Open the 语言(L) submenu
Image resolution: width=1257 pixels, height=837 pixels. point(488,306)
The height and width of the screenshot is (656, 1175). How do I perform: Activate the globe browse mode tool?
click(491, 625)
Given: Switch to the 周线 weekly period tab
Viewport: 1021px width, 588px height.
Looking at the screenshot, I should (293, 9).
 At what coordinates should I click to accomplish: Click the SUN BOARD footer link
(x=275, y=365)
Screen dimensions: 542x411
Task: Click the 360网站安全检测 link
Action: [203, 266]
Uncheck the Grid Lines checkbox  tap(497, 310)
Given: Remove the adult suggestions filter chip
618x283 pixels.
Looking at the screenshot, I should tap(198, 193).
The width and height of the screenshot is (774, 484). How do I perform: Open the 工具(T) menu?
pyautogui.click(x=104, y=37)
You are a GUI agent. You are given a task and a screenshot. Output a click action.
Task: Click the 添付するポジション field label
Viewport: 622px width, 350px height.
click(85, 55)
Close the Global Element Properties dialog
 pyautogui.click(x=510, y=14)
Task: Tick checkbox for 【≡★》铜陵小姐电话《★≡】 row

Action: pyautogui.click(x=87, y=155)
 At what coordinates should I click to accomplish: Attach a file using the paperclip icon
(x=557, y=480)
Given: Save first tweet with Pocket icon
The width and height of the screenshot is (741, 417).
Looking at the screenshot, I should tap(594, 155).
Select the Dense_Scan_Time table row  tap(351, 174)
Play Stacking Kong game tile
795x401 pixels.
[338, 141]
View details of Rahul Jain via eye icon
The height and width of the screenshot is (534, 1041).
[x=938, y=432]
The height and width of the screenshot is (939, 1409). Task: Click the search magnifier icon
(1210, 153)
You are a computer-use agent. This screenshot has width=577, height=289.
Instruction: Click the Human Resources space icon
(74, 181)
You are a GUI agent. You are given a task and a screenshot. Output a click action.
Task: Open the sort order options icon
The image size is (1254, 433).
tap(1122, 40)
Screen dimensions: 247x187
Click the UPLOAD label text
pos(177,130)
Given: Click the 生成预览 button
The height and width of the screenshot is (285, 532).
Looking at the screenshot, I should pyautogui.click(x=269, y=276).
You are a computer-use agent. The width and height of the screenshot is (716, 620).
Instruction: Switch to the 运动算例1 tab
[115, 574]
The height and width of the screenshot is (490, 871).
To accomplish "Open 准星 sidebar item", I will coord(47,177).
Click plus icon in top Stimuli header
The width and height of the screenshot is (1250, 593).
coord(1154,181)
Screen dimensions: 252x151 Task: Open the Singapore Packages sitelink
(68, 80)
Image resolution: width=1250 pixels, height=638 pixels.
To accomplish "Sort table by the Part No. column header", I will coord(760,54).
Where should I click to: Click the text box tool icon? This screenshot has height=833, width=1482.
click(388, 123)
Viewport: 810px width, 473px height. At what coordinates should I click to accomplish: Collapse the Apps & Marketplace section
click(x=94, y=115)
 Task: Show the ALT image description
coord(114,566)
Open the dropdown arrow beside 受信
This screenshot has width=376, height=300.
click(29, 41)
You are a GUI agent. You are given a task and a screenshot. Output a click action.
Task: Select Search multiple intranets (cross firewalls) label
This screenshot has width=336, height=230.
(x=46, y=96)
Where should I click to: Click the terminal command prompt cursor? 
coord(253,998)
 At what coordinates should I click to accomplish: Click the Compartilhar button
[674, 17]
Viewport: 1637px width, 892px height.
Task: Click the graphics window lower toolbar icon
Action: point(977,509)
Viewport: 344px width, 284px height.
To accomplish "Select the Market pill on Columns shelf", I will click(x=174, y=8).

__WRITTEN REQUEST__
Please set out all of the rows above as a numbered list, leaving out any blank lines.

__FINISHED TASK__
1. Open the 语言(L) submenu
2. Image resolution: width=1257 pixels, height=837 pixels. point(488,306)
3. The height and width of the screenshot is (656, 1175). How do I perform: Activate the globe browse mode tool?
4. click(491, 625)
5. Given: Switch to the 周线 weekly period tab
6. Viewport: 1021px width, 588px height.
7. Looking at the screenshot, I should (293, 9).
8.  At what coordinates should I click to accomplish: Click the SUN BOARD footer link
9. (x=275, y=365)
10. Screen dimensions: 542x411
11. Task: Click the 360网站安全检测 link
12. Action: [203, 266]
13. Uncheck the Grid Lines checkbox  tap(497, 310)
14. Given: Remove the adult suggestions filter chip
15. 618x283 pixels.
16. Looking at the screenshot, I should tap(198, 193).
17. The width and height of the screenshot is (774, 484). How do I perform: Open the 工具(T) menu?
18. pyautogui.click(x=104, y=37)
19. You are a GUI agent. You are given a task and a screenshot. Output a click action.
20. Task: Click the 添付するポジション field label
21. Viewport: 622px width, 350px height.
22. click(85, 55)
23. Close the Global Element Properties dialog
24.  pyautogui.click(x=510, y=14)
25. Task: Tick checkbox for 【≡★》铜陵小姐电话《★≡】 row
26. Action: pyautogui.click(x=87, y=155)
27.  At what coordinates should I click to accomplish: Attach a file using the paperclip icon
28. (x=557, y=480)
29. Given: Save first tweet with Pocket icon
30. The width and height of the screenshot is (741, 417).
31. Looking at the screenshot, I should tap(594, 155).
32. Select the Dense_Scan_Time table row  tap(351, 174)
33. Play Stacking Kong game tile
34. 795x401 pixels.
35. [338, 141]
36. View details of Rahul Jain via eye icon
37. The height and width of the screenshot is (534, 1041).
38. [x=938, y=432]
39. The height and width of the screenshot is (939, 1409). Task: Click the search magnifier icon
40. (1210, 153)
41. You are a computer-use agent. This screenshot has width=577, height=289.
42. Instruction: Click the Human Resources space icon
43. (74, 181)
44. You are a GUI agent. You are given a task and a screenshot. Output a click action.
45. Task: Open the sort order options icon
46. The image size is (1254, 433).
47. tap(1122, 40)
48. Screen dimensions: 247x187
49. Click the UPLOAD label text
50. pos(177,130)
51. Given: Click the 生成预览 button
52. The height and width of the screenshot is (285, 532).
53. Looking at the screenshot, I should pyautogui.click(x=269, y=276).
54. You are a computer-use agent. The width and height of the screenshot is (716, 620).
55. Instruction: Switch to the 运动算例1 tab
56. [115, 574]
57. The height and width of the screenshot is (490, 871).
58. To accomplish "Open 准星 sidebar item", I will coord(47,177).
59. Click plus icon in top Stimuli header
60. The width and height of the screenshot is (1250, 593).
61. coord(1154,181)
62. Screen dimensions: 252x151 Task: Open the Singapore Packages sitelink
63. (68, 80)
64. Image resolution: width=1250 pixels, height=638 pixels.
65. To accomplish "Sort table by the Part No. column header", I will coord(760,54).
66. Where should I click to: Click the text box tool icon? This screenshot has height=833, width=1482.
67. click(388, 123)
68. Viewport: 810px width, 473px height. At what coordinates should I click to accomplish: Collapse the Apps & Marketplace section
69. click(x=94, y=115)
70.  Task: Show the ALT image description
71. coord(114,566)
72. Open the dropdown arrow beside 受信
73. This screenshot has width=376, height=300.
74. click(29, 41)
75. You are a GUI agent. You are given a task and a screenshot. Output a click action.
76. Task: Select Search multiple intranets (cross firewalls) label
77. This screenshot has width=336, height=230.
78. (x=46, y=96)
79. Where should I click to: Click the terminal command prompt cursor? 
80. coord(253,998)
81.  At what coordinates should I click to accomplish: Click the Compartilhar button
82. [674, 17]
83. Viewport: 1637px width, 892px height.
84. Task: Click the graphics window lower toolbar icon
85. Action: point(977,509)
86. Viewport: 344px width, 284px height.
87. To accomplish "Select the Market pill on Columns shelf", I will click(x=174, y=8).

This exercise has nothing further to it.